Splunk integrates CrowdStrike’s next-generation endpoint protection and threat intelligence into Splunk Enterprise Security (ES) to help organizations prevent, detect and respond to threats in real time. Deployment is rapid, scalable and enables faster detection and remediation of threats.
CrowdStrike and IBM together provide a holistic view into an organization’s threat landscape so users can behave proactively based on comprehensive visibility and automated intelligence.
Expert Tip
The Falcon IOC Import API solution can help to scan your Threat Graph for any past hits on IOCs and monitor for future instances of it on your endpoints: Watch: How To Ingest IOCs and Integrate with SIEM Solutions
How to maximize SIEM security software?
When evaluating a SIEM, Gartner recommends recommends “security and risk management leaders evaluating SIEM solutions must start by understanding and describing their scope as well as their use cases, and then defining specific requirements from these inputs in conjunction with applicable stakeholders.”1
Many organizations just use their SIEMs to track and investigate events that have already occurred. They are missing the real power of their SIEM: to detect and respond to threats in near real time. This is possible due to machine learning that helps SIEMs identify unusual activity as it occurs on systems throughout the environment.
To achieve maximum effectiveness, the right data must be defined and connected to the SIEM. The larger the data source that is fed into the SIEM, the higher the quality of the data it will return.

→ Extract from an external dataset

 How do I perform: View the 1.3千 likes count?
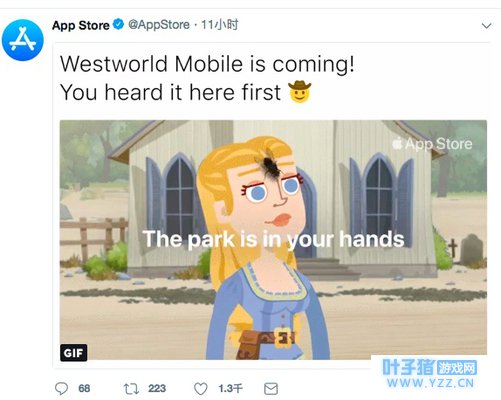pos(230,388)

To increase efficiency, false alerts should be minimized by subjecting the SIEM to strong governance and appropriate procedures. It also must be tuned over time — but security teams must also be careful not to tune out too many alerts so they don’t inadvertently overlook real threats. To gain even greater efficiency, scripts can be written to automate low-level tasks, such as pulling data from different sources in the environment. A formal process should be used to integrate the SIEM with other technologies so that steps aren’t missed along the way.